Input data

^^^^

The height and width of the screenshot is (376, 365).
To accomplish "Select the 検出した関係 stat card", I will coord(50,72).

^^^^

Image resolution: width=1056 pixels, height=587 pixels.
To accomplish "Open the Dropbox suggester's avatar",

^^^^

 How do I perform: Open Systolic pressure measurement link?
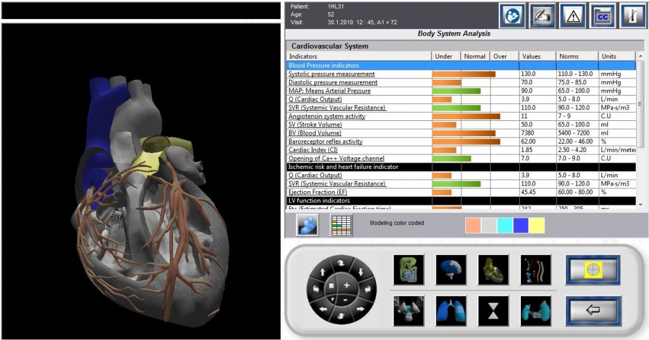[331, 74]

^^^^

Which lines in the listing have the string "height"? Pick them out and copy them.

The height and width of the screenshot is (376, 365).
Image resolution: width=1056 pixels, height=587 pixels.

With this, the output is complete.